All of lore.kernel.org
 help / color / mirror / Atom feed
* kernel BUG at fs/ext4/inode.c:1914 - page_buffers()
@ 2022-11-23 14:48 Ivan Zahariev
  2022-12-05 17:27 ` Ivan Zahariev
  2022-12-05 21:10 ` Theodore Ts'o
  0 siblings, 2 replies; 20+ messages in thread
From: Ivan Zahariev @ 2022-11-23 14:48 UTC (permalink / raw)
  To: linux-ext4; +Cc: Theodore Ts'o, Greg Kroah-Hartman

Hello,

Starting with kernel 5.15 for the past eight months we have a total of 
12 kernel panics at a fleet of 1000 KVM/Qemu machines which look the 
following way:

     kernel BUG at fs/ext4/inode.c:1914

Switching from kernel 4.14 to 5.15 almost immediately triggered the 
problem. Therefore we are very confident that userland activity is more 
or less the same and is not the root cause. The kernel function which 
triggers the BUG is __ext4_journalled_writepage(). In 5.15 the code for 
__ext4_journalled_writepage() in "fs/ext4/inode.c" is the same as the 
current kernel "master". The line where the BUG is triggered is:

     struct buffer_head *page_bufs = page_buffers(page)

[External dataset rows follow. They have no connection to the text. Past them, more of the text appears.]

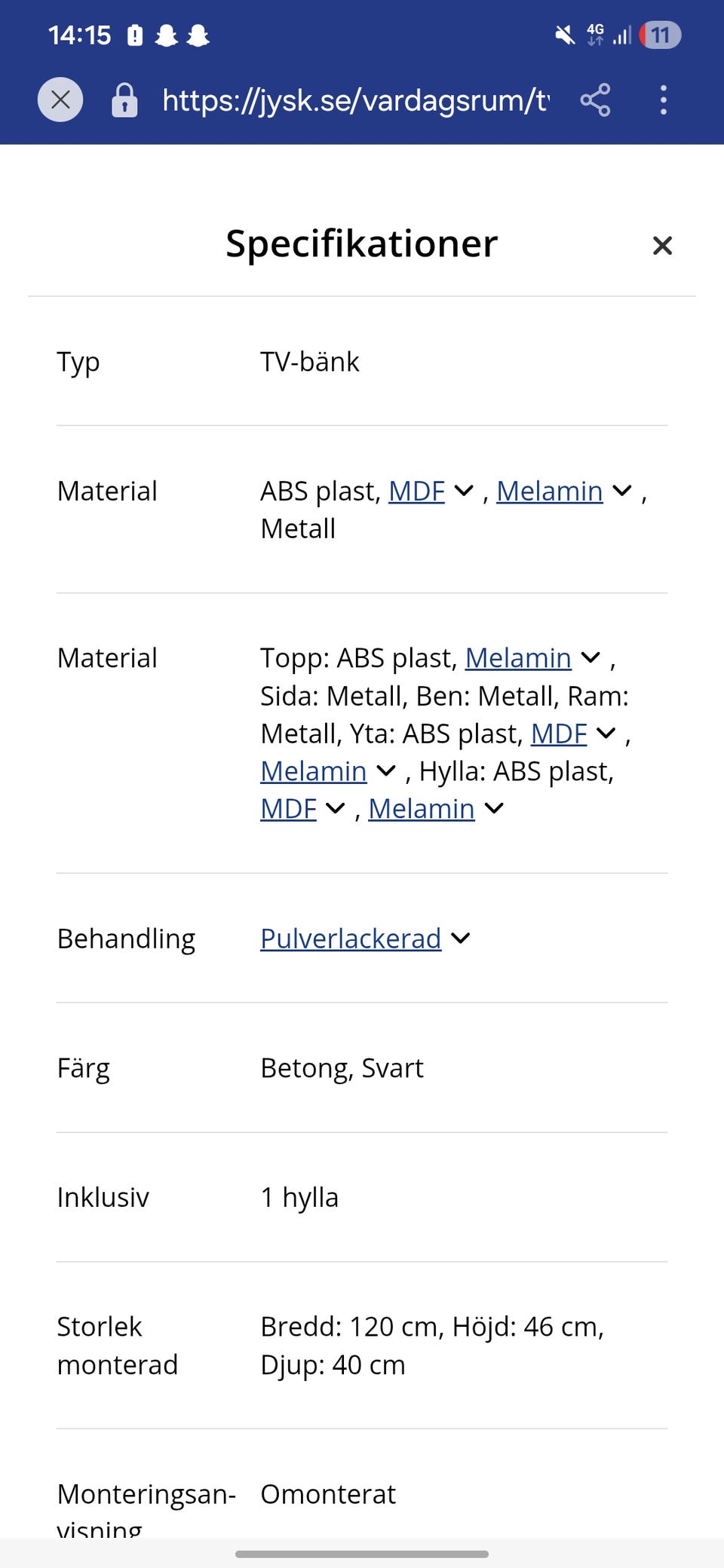The width and height of the screenshot is (724, 1568).
Task: Tap the battery indicator in status bar
Action: click(660, 35)
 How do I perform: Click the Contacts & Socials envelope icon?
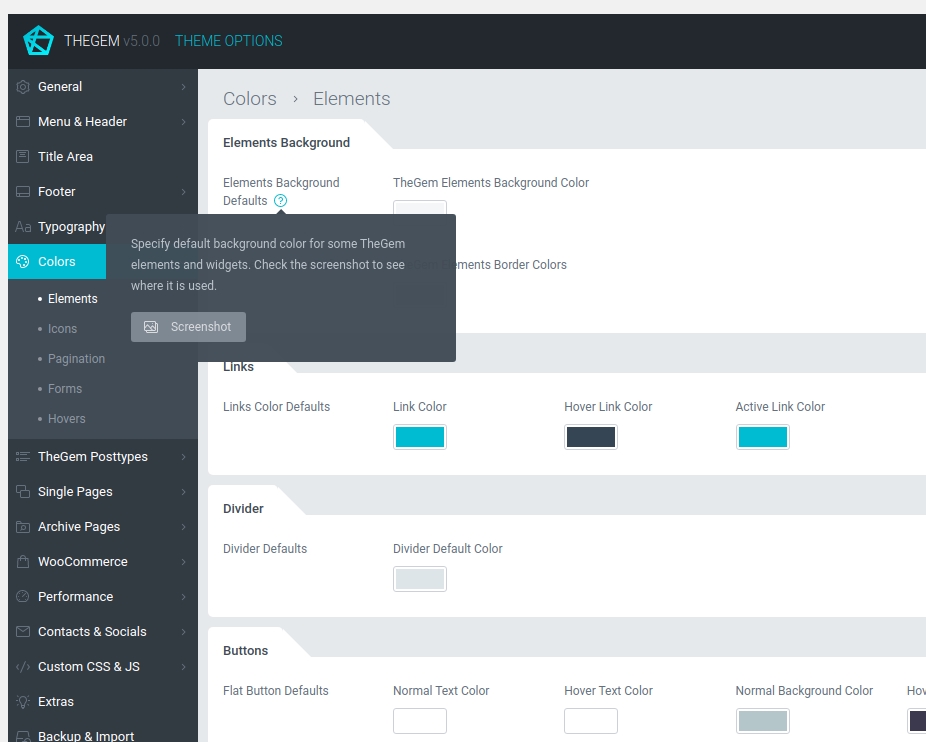(x=23, y=632)
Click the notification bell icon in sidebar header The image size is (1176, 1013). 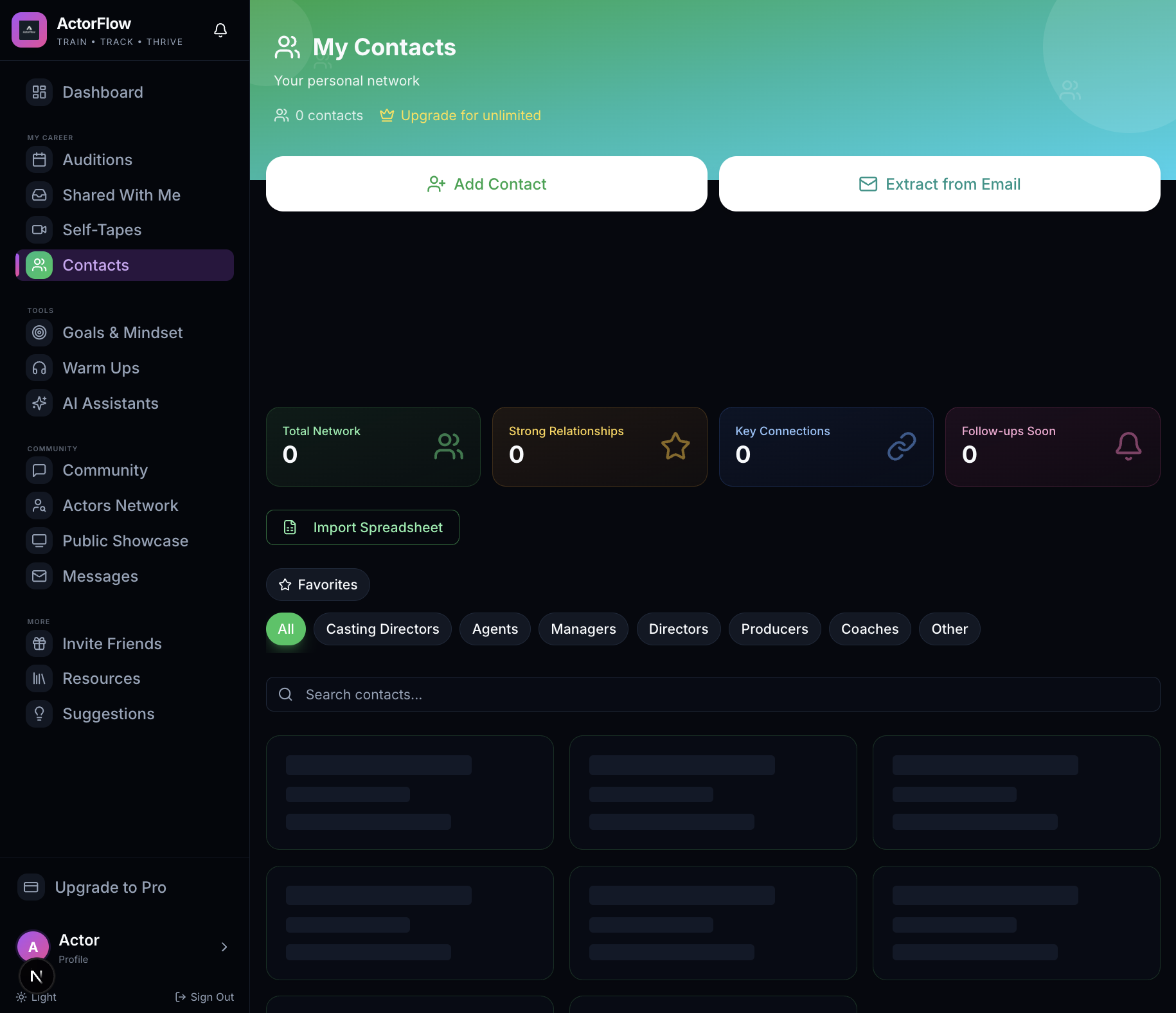[x=220, y=30]
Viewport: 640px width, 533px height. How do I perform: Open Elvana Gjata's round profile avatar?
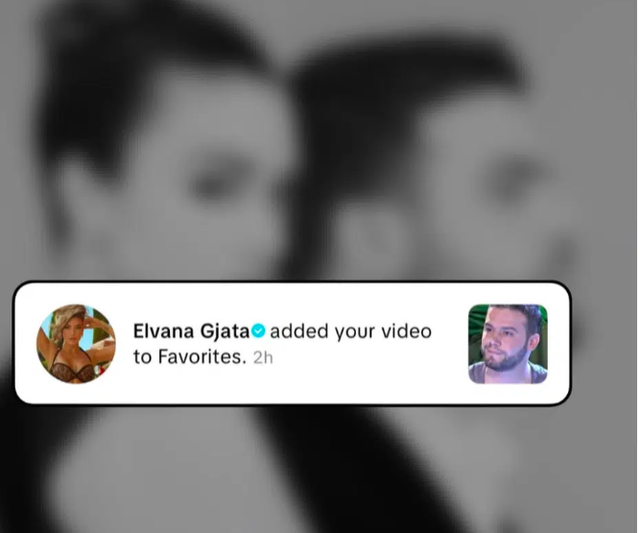(76, 344)
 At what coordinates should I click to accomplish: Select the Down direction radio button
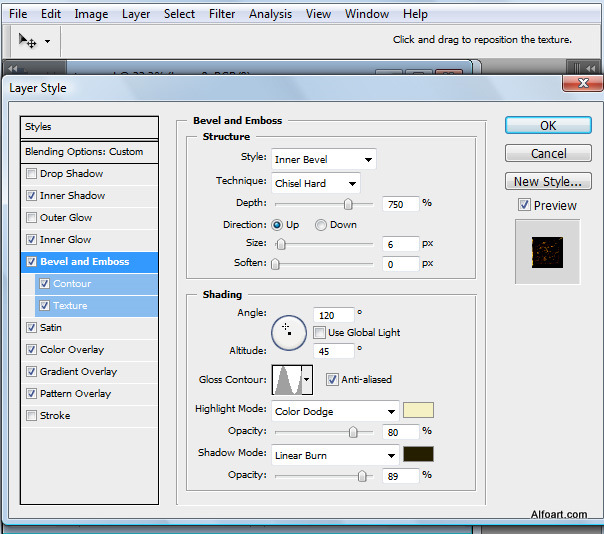(x=321, y=225)
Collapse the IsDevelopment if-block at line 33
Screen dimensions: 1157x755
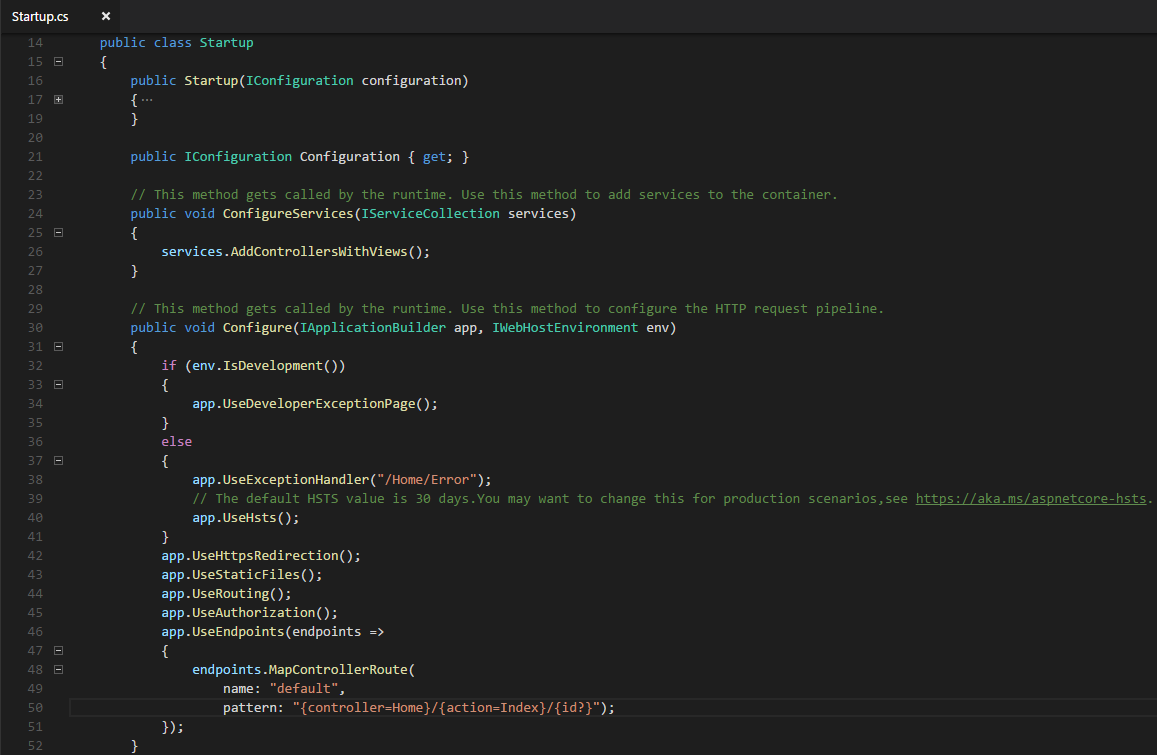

The definition of "page_buffers(page)" in "include/linux/buffer_head.h" 
hasn't changed since 4.14, so no difference here. This is where the 
actual "kernel BUG" event is triggered:

     /* If we *know* page->private refers to buffer_heads */
     #define page_buffers(page) \
         ({ \
             BUG_ON(!PagePrivate(page)); \
             ((struct buffer_head *)page_private(page)); \
         })
     #define page_has_buffers(page) PagePrivate(page)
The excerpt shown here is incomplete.